Won’t make or break a microgrid project

Mark Feasel, vice president of Schneider Electric’s electric utility segment and smart grid business, said that Schneider’s microgrid projects generally consist of no more than 20 percent solar. So increases in solar prices would not make or break a project.

“I don’t see a job fundamentally affected by the solar part of the job,” he said.

For example, Schneider designed its Boston One microgrid project to include as much solar as possible, calling for solar on the roof and making it part of every parking space, he said.

“By the time you add storage etc., it’s about 20 percent of the deal,” he said.

Microgrid customers do not necessarily seek out solar per se, but may want its attributes, according to Feasel. “They don’t necessarily say, “‘I want solar.’ They say, ‘My energy costs are too high and I have sustainability goals.’”
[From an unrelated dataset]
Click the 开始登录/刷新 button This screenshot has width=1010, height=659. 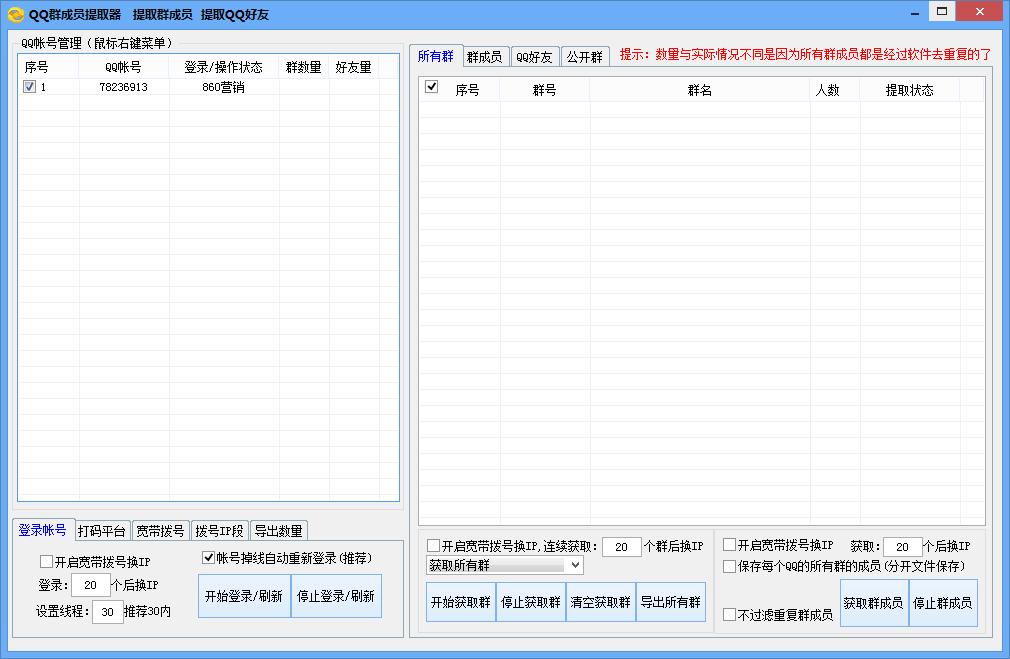coord(244,596)
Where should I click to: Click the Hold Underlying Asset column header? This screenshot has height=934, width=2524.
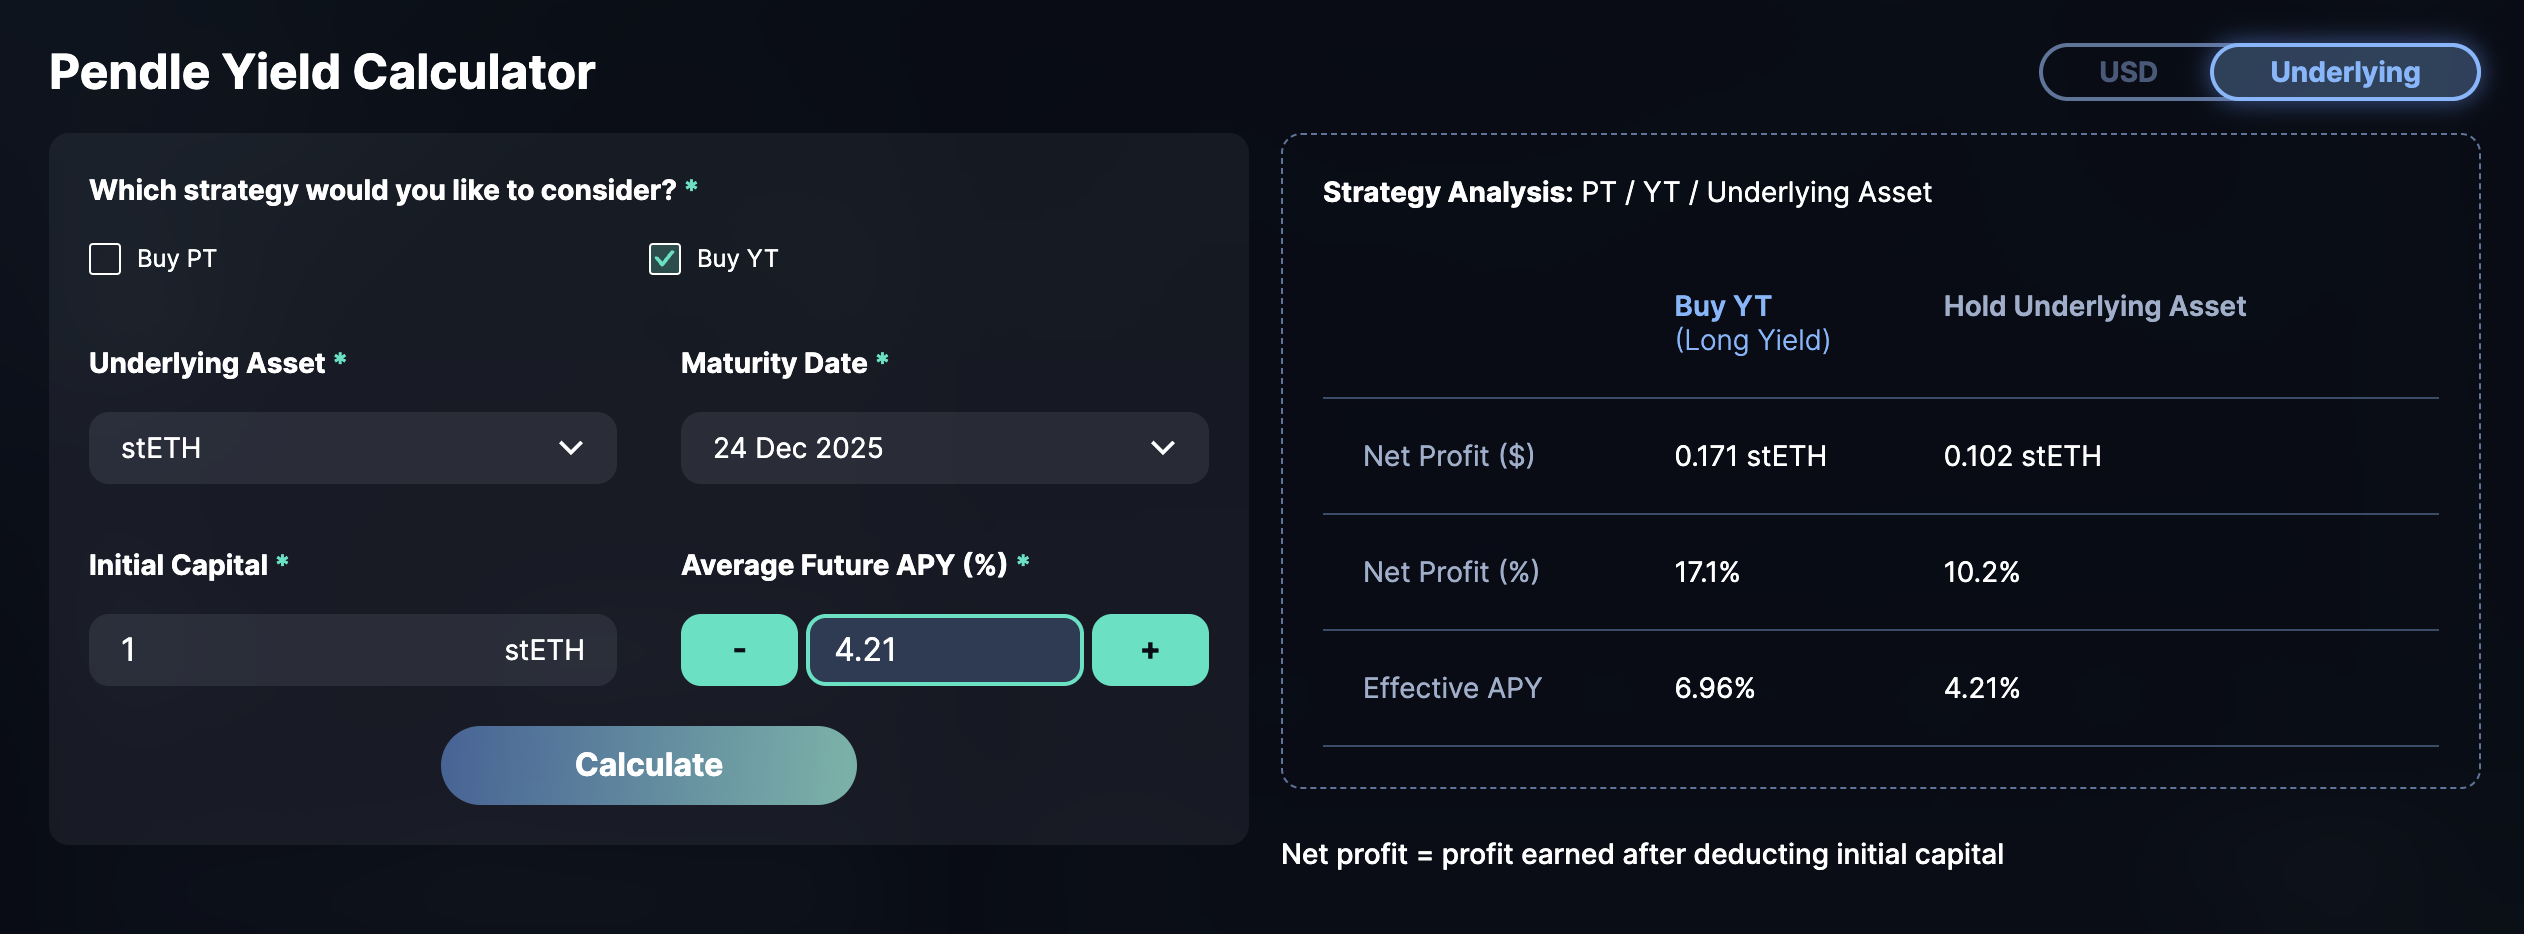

On the other hand, Maureen McDonald, business development manager, Southland Energy, which is developing a solar microgrid at a school district in southern California, said that the solar tariffs will hurt systems like microgrids that incorporate solar energy.

“The new tariffs on solar energy cells and modules will be disruptive to the US solar industry in the near term – impacting not only solar collection and generation equipment but the cost of complete energy solutions, hampering the installation of microgrids and battery storage systems designed for use with solar,” she said.

These complete energy systems are cost-sensitive, and often the solar component makes the economics of the entire system work, she added. A sudden price increase such as the tariffs will hurt the adoption of “reliable, affordable energy for the future,” she said.

Echoing her remarks was Gregory Reed, professor and director, Center for Energy and the GRID Institute, Swanson School of Engineering at the University of Pittsburgh.

“I think this will have a negative impact for most and for the industry overall,” he said. “The decision economically to install solar is still very hard to make and very tight in many cases, in regards to the return on investment and payback period.”

Tariffs or any added costs can prompt a decision-maker to delay a solar solution or scrap it entirely, he said.

He noted that solar is generally the least expensive renewable energy component of a microgrid, and the tariffs may mean more natural gas is used in microgrids.

Much-needed certainty for the microgrid industry

On the positive side, the tariffs provide much-needed certainty in the solar and microgrid industry, said David Chiesa, ‎senior director, global business development for ‎S&C Electric.

“It’s a limited tariff and it steps down over time. That provides certainty in the industry and doesn’t destroy it by making it ongoing and never ending,” he said.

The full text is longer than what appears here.